There were no significant age or gender differences between schizophrenia patients and normal subjects (t143=0.58, p=0.56 and χ21=0.02, p=0.11) and between patients with good and poor outcomes (t102=1.77, p=0.08 and χ21=3.24, p=0.93). Nor were there significant intergroup differences in prevailing pattern of pharmacotherapy at the time of the scan (χ21=4.36, p=0.23) and over preceding three years (unmedicated, predominantly typical, atypical, or mixture of both neuroleptic types; χ21=4.14, p=0.25). As compared to the good-outcome group, patients with poor outcomes commenced neuroleptic treatment at a younger age (t67=2.34, p=0.02) and displayed significantly more severe positive syndrome (21.7±6.9 vs. 16.1±4.9), negative syndrome (21.6±8.6 vs. 16.2±5.4), and general psychopathology (41.8±9.3 vs. 32.2±7.7) scores as assessed with PANSS (all F ratios higher than 15.00, df=1, 97, p<0.0001). Mini-Mental Status Examination scores were available for 36 normal subjects and 91 patients with schizophrenia, with significantly lower scores in patients than comparison subjects (t125=6.6, p<0.0000001) and no difference between patients with varying outcomes (t89=0.5, p=0.62). Participants in the current study have previously featured in reports on thalamic and capsular morphometry (Brickman et al., 2004; Mitelman et al., 2005a; Brickman et al., 2006), intercorrelations of regional cortical volumes (Mitelman et al., 2005b, 2005c, 2005d), and diffusion tensor imaging of the white matter (Mitelman et al., 2006, 2007; Buchsbaum et al., 2006b). A subset of 37 patients and 37 comparison subjects from the present cohort participated in previously published pilot volumetric assessments (Mitelman et al., 2003, 2005a).

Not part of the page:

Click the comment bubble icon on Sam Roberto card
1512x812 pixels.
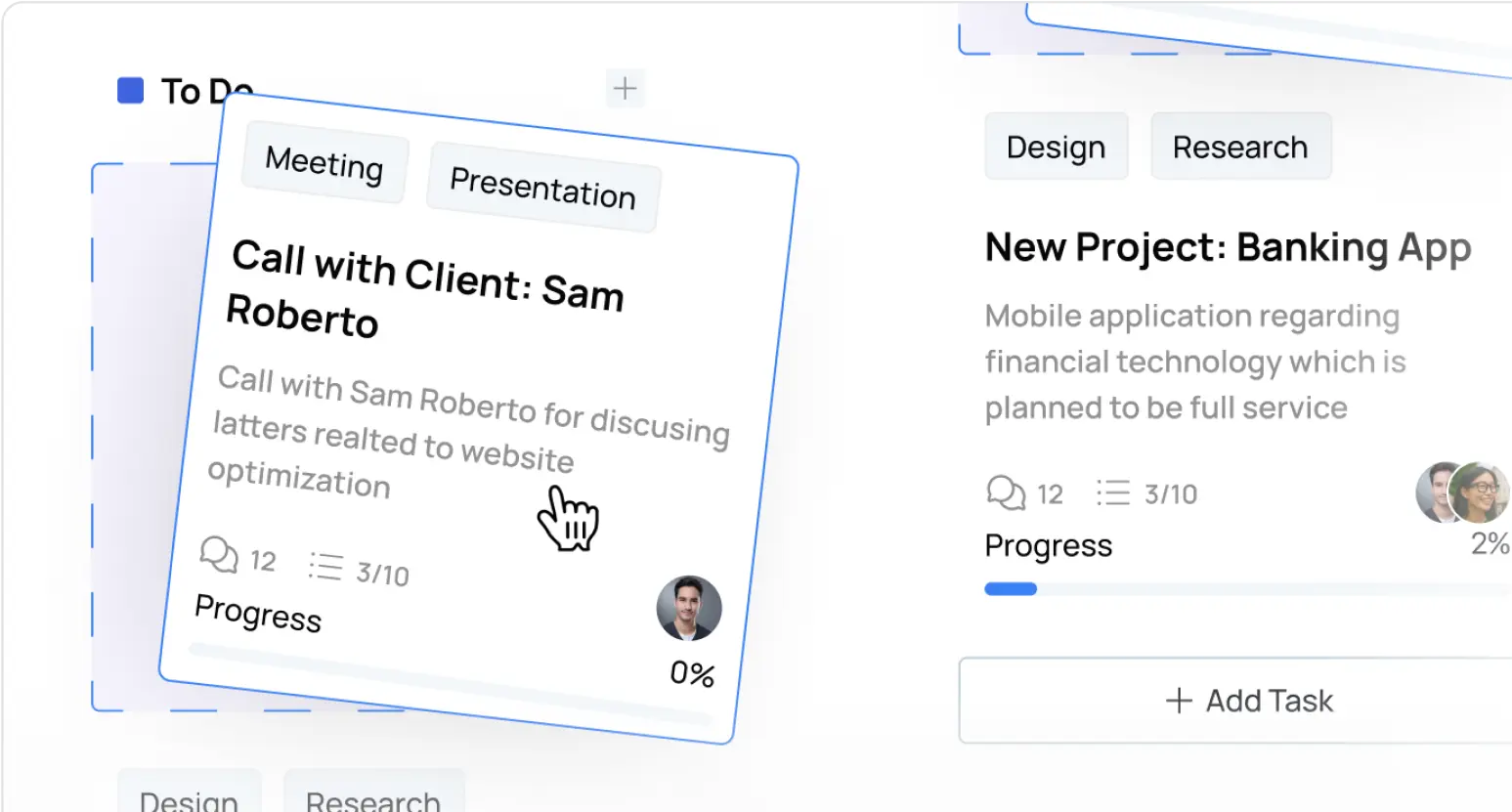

Image acquisition and processing

T1-weighted MR images were acquired using a 1.5T scanner (Signa 5×, GE Medical Systems) with a 3D-SPGR sequence (TR=24 msec, TE=5 msec, flip angle=40°, matrix size 256×256, field of view 23 cm, slice thickness 1.2 mm, total slices 128, NEX=1). Images were adjusted along the AC-PC axis with a 6-parameter rigid-body transformation using SPM 1999. Brodmann map parcellation and quantification of tissue types were performed exactly as in our previous pilot report on a subsample of present participants (Mitelman et al., 2003; see also Mitelman et al., 2005c for a detailed description and validation, as well as discussed limitations of the technique). Briefly, we used a semi-automated parcellation technique based on the Perry post-mortem brain atlas (the atlas was published in Mitelman et al., 2005c). This method splits manually traced coronal brain slices into 20 radial and 10 midline sectors in each hemisphere, and each temporal lobe into 16 sectors, which are then assigned to 40 Brodmann’s areas identified in the Perry atlas. Segmentation into the white and gray tissue types is done using the FSL program FAST with bias field correction of MRIs followed by kmeans clustering and local Markov analysis at each voxel; a binary image is created for each of the tissue types, which has received extensive methodological examination (Zhang et al., 2001). Our gray matter volume ± standard deviation for area 44 (left plus right) in 41 normal subjects was 8.1±1.2 cm3, which is close to that of 7 cm3 reported in a stereological study by Uylings et al. (2005, our reading of graphs in their figure 6). For area 45 (left plus right) we obtained 8.6±1.2 cm3, which is smaller than their value of 15 cm3 (Uylings et al., 2005). We also observed the left>right asymmetry found by this research group (Uylings et al., 2006): in area 45 left=4.20±0.65 cm3, right=4.00±0.65 cm3, t=3.03, p=0.0041, consistent with the validity of our segmentation and Brodmann’s area assessment methods.

Statistical analysis

We analyzed relative tissue volumes, computed as the ratio of absolute region-of-interest volume in mm3 to total brain volume (a sum of all slices multiplied by the slice thickness in mm3). To address the issue of multiple statistical testing in assessment of the resultant dataset, multiway analysis of variance (ANOVA) with group by region and hemisphere interactions served as justification for follow-up Student’s t tests (used to isolate and confirm the ANOVA-derived patterns of intergroup differences). The Huynh-Feldt degree-of-freedom correction was used, with both uncorrected and corrected p values tabulated. Where group-by-region interactions were significant with ANOVA and/or Huynh-Feldt procedure, we proceeded with follow-up t-test display for individual Brodmann’s areas. We present t-tests with a color bar for each Brodmann’s area to allow the reader to use either a replication or exploratory probability level (e.g. reduced volumes for area 22 have been reported in several studies, hence it could be argued that it should be tested one-tailed in replication; similar arguments might be developed for medial and dorsolateral prefrontal regions). Finally, in order to evaluate the relationship between regional volumes and illness severity, we explored the Pearson’s r product-moment correlations between the PANSS scores and Brodmann’s area volumes in schizophrenia patients groups. Here, our a priori hypothesis was a negative correlation between temporal lobe volume and PANSS (based on pilot good vs. poor outcome volume analysis in Mitelman et al., 2003). We also explored white matter volume correlations with PANSS scores; the individual correlations are provided (in the figure legend) so that a priori (0.05) and corrected (0.0013) levels can be considered.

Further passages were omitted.